A morte de Emily, de 15 anos, encontrada sem vida em uma kitnet em Tijucas, na Grande Florianópolis, segue sob investigação da Polícia Civil e mobiliza autoridades e a comunidade local.
Foto: Arquivo Pessoal

O caso levanta questionamentos sobre a causa do óbito, a dinâmica dos acontecimentos e a eventual responsabilização do homem que estava com a jovem e foi preso em flagrante.
Como a adolescente foi encontrada
O corpo da adolescente foi localizado por volta das 11h40 no imóvel onde ela morava havia poucas semanas com um homem de 27 anos, apontado como seu companheiro.
O Serviço de Atendimento Móvel de Urgência (Samu) foi acionado e constatou o óbito no local. Em seguida, a Polícia Militar isolou a área e acionou a perícia.
Durante a vistoria, os policiais encontraram porções de substâncias análogas à cocaína e à maconha, guardadas em embalagem de cigarros. Também foram observados vestígios de pó esbranquiçado nas roupas da vítima e no piso da residência.
O suspeito
O homem que dividia a moradia com Emily foi detido em flagrante e encaminhado ao Presídio Regional de Tijucas. Ele é investigado, inicialmente, pelos crimes de feminicídio e tráfico de drogas.

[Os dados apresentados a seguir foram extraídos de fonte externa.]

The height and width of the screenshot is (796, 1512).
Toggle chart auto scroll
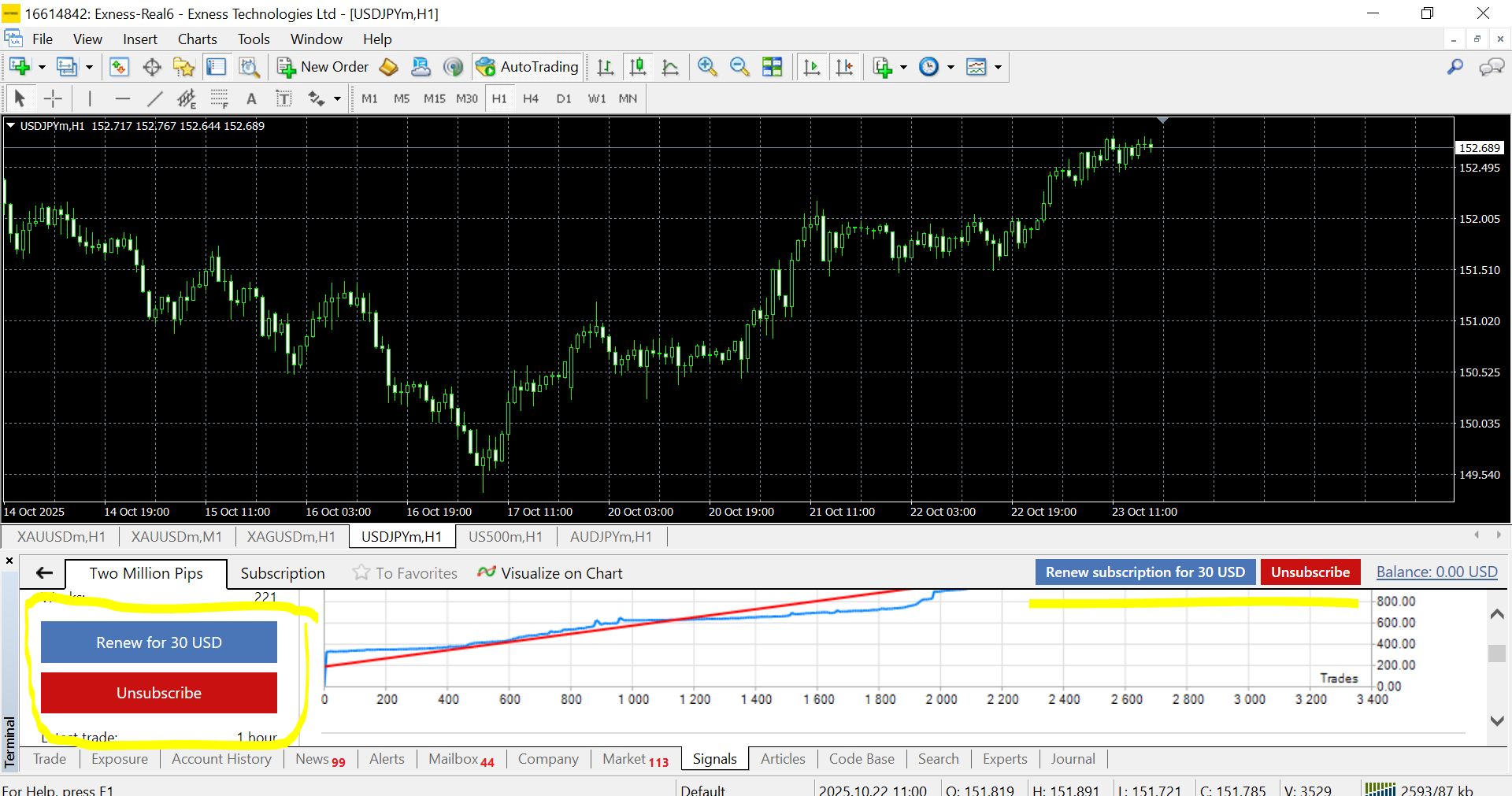[x=811, y=67]
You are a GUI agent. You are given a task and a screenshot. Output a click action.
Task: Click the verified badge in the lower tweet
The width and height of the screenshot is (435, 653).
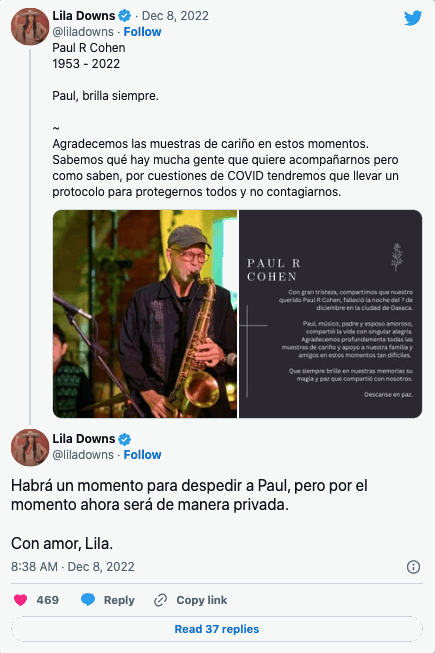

Segundo a polícia, o suspeito possui antecedentes criminais, incluindo registros por furto e tráfico, e já teria se evadido do sistema prisional em 2025.
Versão apresentada à polícia
Em depoimento preliminar, o investigado afirmou que mantinha uma relação com a vítima há cerca de três semanas. Disse ainda que, na manhã do ocorrido, saiu da residência para tentar vender um aparelho celular e, ao retornar, encontrou a porta trancada.
De acordo com sua versão, ao olhar pela janela, teria visto a adolescente em convulsão e tentou socorrê-la antes de buscar ajuda.
Perfil da vítima
Informações levantadas durante a apuração indicam que Emily vivia situação de vulnerabilidade social, com histórico de passagens por abrigos para menores e episódios de afastamento dessas instituições.
A trajetória da adolescente era conhecida por moradores da região antes do desfecho trágico.
Investigação em andamento
A Polícia Civil informou que, até o momento, não foram identificados sinais evidentes de violência física no corpo da jovem. No entanto, a presença de entorpecentes no local e o contexto do relacionamento motivaram a prisão em flagrante.
A causa da morte ainda não foi oficialmente determinada. Laudos periciais irão apontar se o óbito decorreu de intoxicação, overdose, causas naturais ou outro fator.
Peritos da Polícia Científica também analisam aparelhos eletrônicos apreendidos, que podem auxiliar na reconstrução dos fatos.
Próximos passos
Até o momento, não há confirmação oficial sobre a audiência de custódia ou sobre eventual decisão judicial quanto à manutenção da prisão. As investigações seguem em andamento.